Warum nicht gleich alle bisherigen Sexpartner*innen?!
Das ist entwürdigend
Zudem sollen Personen nun nach einem abgelehnten Antrag eine Art dreijährige Sperrfrist erhalten. Für viele trans Personen ist das völlig unverständlich ...
4) Wird ein Antrag abgelehnt, darf erst 3 Jahre später ein neuer Antrag gestellt werden.
— 💖 Maya the Dragon 💖 (@MayaMitKind) May 9, 2019
DREI. JAHRE.
Das ist eine furchtbar lange Zeit, in der eine trans Person gezwungen wird, weiterhin unter falschem Namen und Geschlecht zu leben.
Das sind drei Jahre gestohlene Lebenszeit.
... weil es eine starke psychische Belastung sein kann.
Dem Gatekeeping wird durch diesen Passus eine so unfassbare Macht gegeben. Sie können dir für viele Jahre deine Zukunft verbauen.
— 💖 Maya the Dragon 💖 (@MayaMitKind) May 9, 2019
Ich habe keinen Zweifel, dass dies zu schweren psychischen Belastungen, Depressionen und ja, auch Suiziden führen wird.

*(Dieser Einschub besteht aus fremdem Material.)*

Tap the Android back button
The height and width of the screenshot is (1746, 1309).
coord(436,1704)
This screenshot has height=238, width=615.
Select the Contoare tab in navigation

Die Frist MUSS einfach weg!
Sie sehen schwarz.
CN: Suizid #TSGReform
— anna 🖤 emo-hoe-hoe (@schnannanas) May 9, 2019
ich hatte schon vor den Gutachten Panikattacken, aber mit dem Gedanken, dass eine ablehnung ALLES um 3 Jahre verzögert, sehe ich schwarz. dieses gesetz hat großes Potential zu töten. Wir brauchen einen zu 100% selbstbestimmten eintrag ohne Richter
In einigen Punkten macht der Gesetzentwurf es also noch schwieriger, als zuvor.
Ich freu mich schon drauf, wenn TS 3 Jahre warten müssen, weil irgendwelche Gutachten aus Sicht des Gerichts veraltet sind. Einfach erbärmlich, absolute Verschlimmbesserung
— Jessica F. (@footballjessy) May 9, 2019
Deshalb fühlen sie sich schlicht unverstanden und zweifeln die Kompetenz der Verantwortlichen.
Es liest sich als hätten die Verantwortlichen nicht nur nie ein Wort mit trans Personen gewechselt, sondern auch keinerlei Experten hinzugezogen. Jeder Arzt im Gebiet wird die Hände überm Kopf zusammenschlagen.
— AlMature Ersnusmus (@SamaelFalkner) May 9, 2019
Das einzig Positive für viele LGBT*s und Allies: Sie halten zusammen und versuchen, sich gegenseitig zu unterstützen.